The ex-president previously said he would declassify the documents, but was urged not to by one of his senior cabinet members, according to Robert F. Kennedy Jr.
It now seems that Trump had a change of heart after an assassin made a failed attempt on his life at a rally in Butler, Pennsylvania on July 13.
Thomas Matthew Crooks, 20, shot Trump’s right ear. He was taken out by the Secret Service, but not before he killed a supporter and critically injured two others in the crowd that day.
Like the murder of Kennedy’s uncle, conspiracy theories are on the rise claiming that Crooks did not act alone and may have been involved with a foreign entity like Iran or Pakistan.
RFK Jr. revealed that Trump-era Secretary of State Mike Pompeo was the one who persuaded Trump not to release the files.
The independent presidential candidate suspended his campaign in the 10 most competitive states and endorsed Trump last week, the Republican nominee pledged to make public all documents related to the 1963 assassination of Kennedy’s uncle.
‘I was astonished that Trump didn’t declassify them because he promised it during the campaign,’ Kennedy said during an interview with Tucker Carlson.
‘I talked to President Trump for the first time about that this week,’ he continued. ‘He said that Mike Pompeo begged him… called him and said, this would be a catastrophe to release these.’
During the interview, the former Fox News host called Pompeo a ‘criminal.’
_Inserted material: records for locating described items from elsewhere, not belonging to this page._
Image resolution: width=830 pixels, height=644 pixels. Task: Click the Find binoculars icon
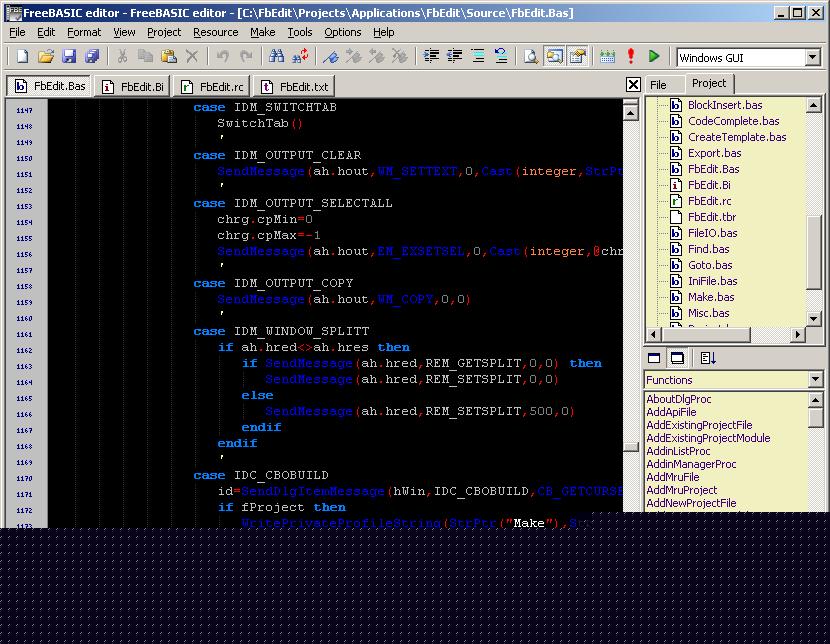point(277,57)
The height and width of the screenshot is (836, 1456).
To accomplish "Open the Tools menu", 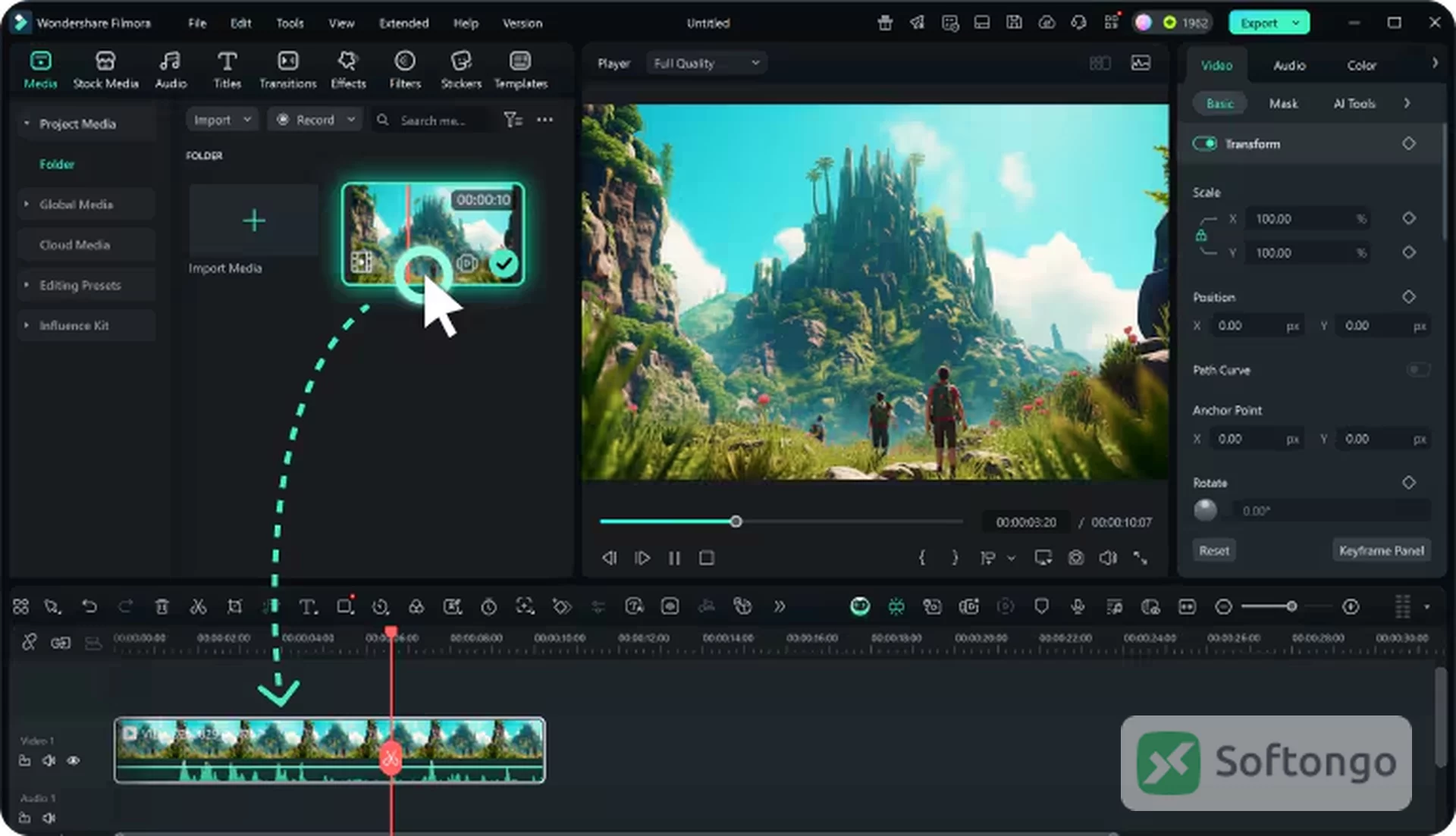I will point(290,23).
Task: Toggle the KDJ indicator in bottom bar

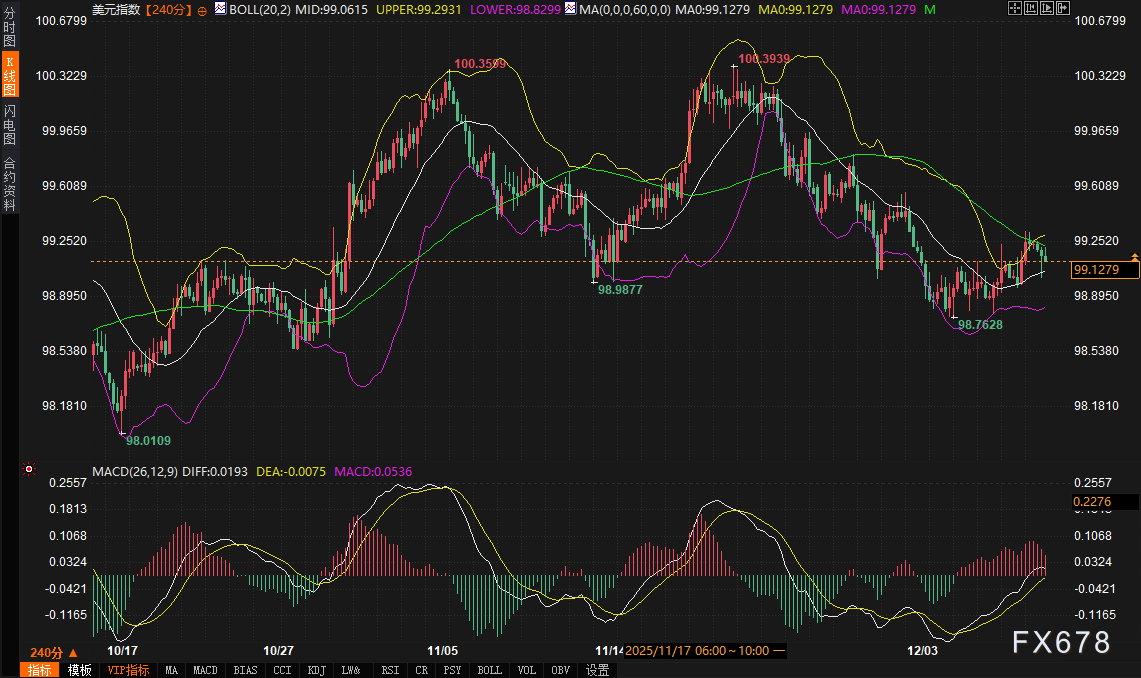Action: click(316, 670)
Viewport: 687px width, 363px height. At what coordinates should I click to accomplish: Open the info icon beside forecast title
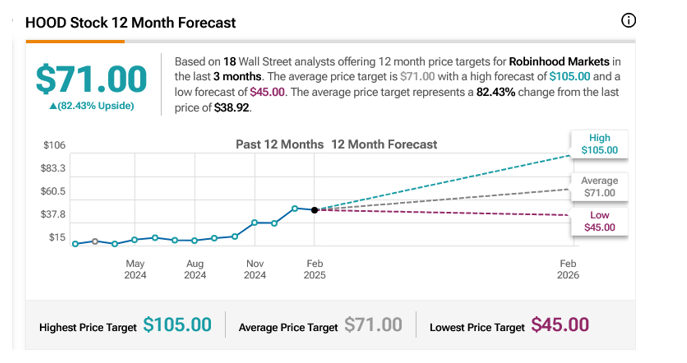(x=628, y=20)
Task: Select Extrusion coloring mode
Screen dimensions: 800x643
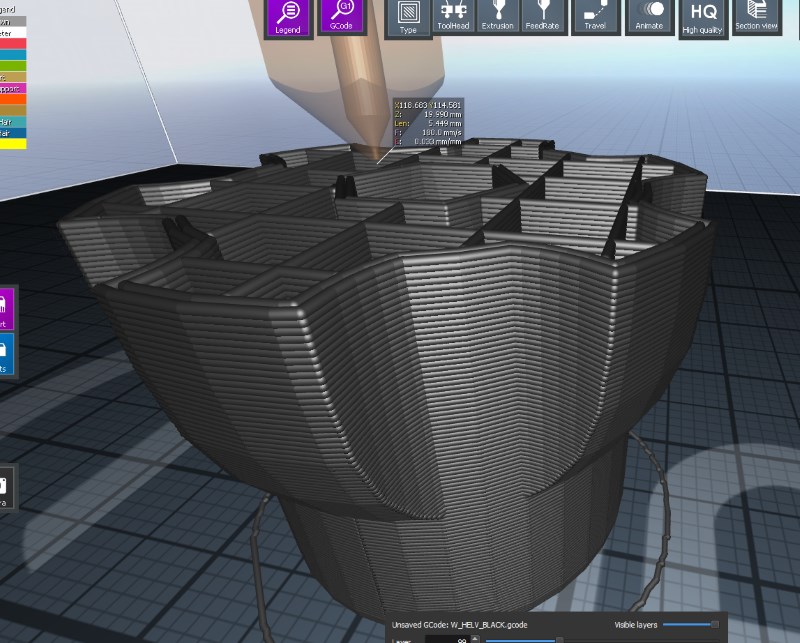Action: (x=497, y=16)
Trump said at a Friday evening rally near Phoenix with the Democrat-turned-independent: ‘This is a tribute in honor of Bobby,’
‘I will establish a new independent presidential commission on assassination attempts, and they will be tasked with releasing all of the remaining documents pertaining to the assassination of President John F. Kennedy.’
The commission created to investigate JFK’s death concluded that shooter Lee Harvey Oswald acted alone when he killed the president in Dallas, Texas.
But in the wake of JFK’s assassination in 1963 and in the decades after his death, several documents were withheld from the public, which sparked conspiracy theories that are still circulating today.
Some question whether Oswald worked with foreign entities like Soviets or Cubans – or even conspired with U.S. CIA agents.
RFK Jr. said last year he thinks the CIA was involved in his uncle’s murder.
And now, Rep. Mike Waltz raised doubts over whether Crooks acted alone in his attempt on Trump’s life last month.
The Florida congressman told DailyMail.com that there’s no way the FBI and Secret Service can confidently say the 20-year-old was a lone wolf when they still don’t know his motive for going after the ex-president.
Waltz is on the House task force investigating the assassination attempt.
Fellow task force member Democratic Rep. Jason Crowe (Colo.) said during a press conference in Butler, Pennsylvania on Monday that there isn’t enough evidence to suggest foreign entities were involved one way or the other.
Soon after Crooks shot Trump, it was revealed that Iran was also plotting an assassination attempt on the Republican presidential nominee.